> Text section:
Accused VIPD Cop Stuns Courtroom in Day Four of Extortion Retrial

In a shocking twist to an already tangled trial, one of two V.I. police officers being retried on extortion and money-laundering charges took the stand in his own defense in District Court Thursday, denying he ever gave statements that two federal agents have testified to and denying he accepted a bribe—one he was shown taking in video footage presented to the jury.

VIPD Sgt. George Greene is accused of accepting a $5,000 payoff from Richard Motta, a suspected drug dealer-turned FBI informant, in exchange for returning seized property and for destroying a kilo of counterfeit drugs rather than turn them over to the federal Drug Enforcement Administration.

Greene, along with alleged cohorts VIPD Capt. Enrique Saldana and Louis Roldan, was tried in December for allegedly conspiring to extort and then finally extorting the money from Motta. The jury failed to reach a verdict, however, forcing Chief Judge Curtis Gomez to declare a mistrial on Dec. 22.

> Requests:
1. Rewrite the passage of the article on the VIPD extortion retrial starting with "Accused VIPD Cop" and going on through "to the jury.", putting "Friday" in place of "Thursday".
2. In the article on the VIPD extortion retrial, who declared a mistrial in the first trial, and on what date?
3. Continue the article on the VIPD extortion retrial from where it stops.

> Data lines:
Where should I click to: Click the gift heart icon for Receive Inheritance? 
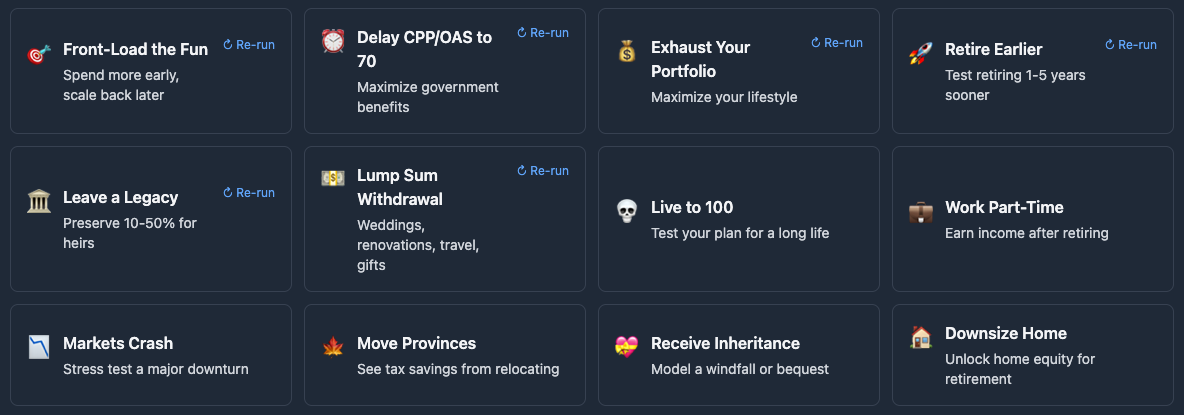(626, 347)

...

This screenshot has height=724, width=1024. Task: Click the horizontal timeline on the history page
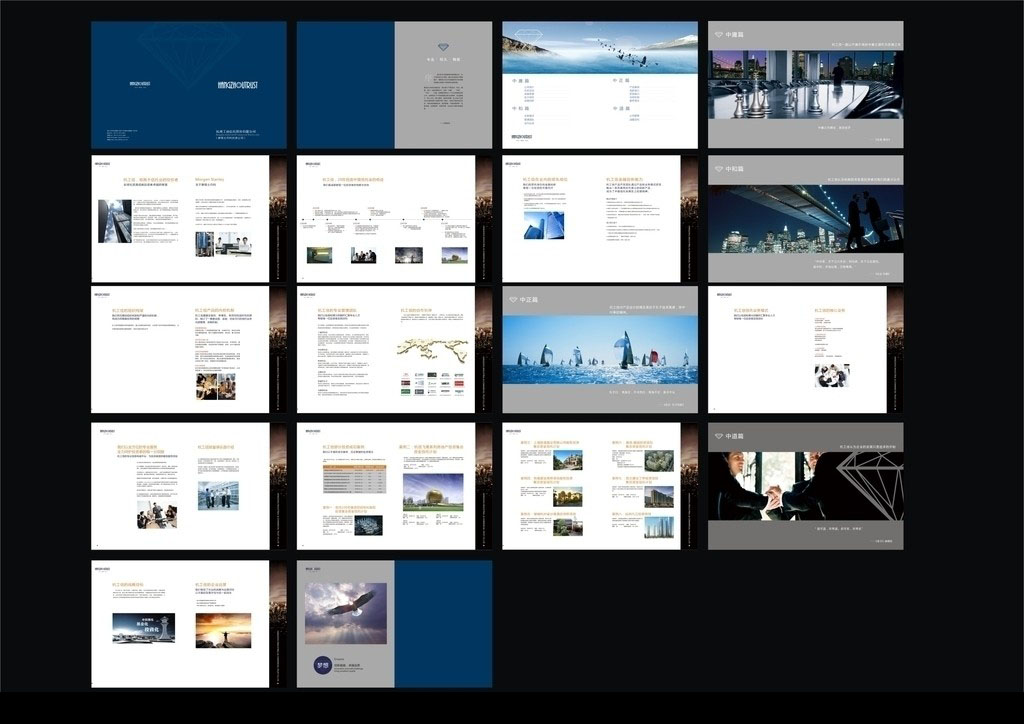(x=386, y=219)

> Responses to the exercise:
1.
Accused VIPD Cop Stuns Courtroom in Day Four of Extortion Retrial

In a shocking twist to an already tangled trial, one of two V.I. police officers being retried on extortion and money-laundering charges took the stand in his own defense in District Court Friday, denying he ever gave statements that two federal agents have testified to and denying he accepted a bribe—one he was shown taking in video footage presented to the jury.

2. Chief Judge Curtis Gomez declared the mistrial on Dec. 22.

3.
As the final witness on the final day of the second trial, Greene stunned many in the courtroom Thursday, first by taking the stand and then by so radically altering his original defense that prosecutors were left stammering, forced to ask the judge for time to regroup.

“Not now,” the judge replied, seeming as interested as everyone else in the courtroom to hear what Greene would say next.

Among other things, Greene said that he did not know Motta was giving him money at the time; that Motta dropped $4,000, not $5,000, cash in his squad car; and that he’s had the money stashed securely in a safe he’s kept at his mother’s house all along.

However belatedly, Greene even produced a receipt for the money Thursday —- albiet one he said he wrote to himself.

Head-turning testimony
Jurors, who had appeared to sleep through much of the earlier testimony, sat upright and swiveled their heads from side to side, from witness stand to lectern, like spectators at a tennis match as attorneys for the defense and the prosecution bounced questions to Greene, who kept knocking out surprise after surprise.

“Do you got the money now?” asked Thurston McKelvin, Greene’s counsel.

“Yes, sir,” Greene replied, eliciting incredulous gasps from the gallery.

At issue was the $5,000 that FBI agents gave to Motta to give to Greene, consummating a deal that had been in the works most of a month, ever since Greene and other officers in Saldana’s special VIPD intelligence unit discovered a brick of fake cocaine stashed in Motta’s vehicle on Dec. 4, 2008.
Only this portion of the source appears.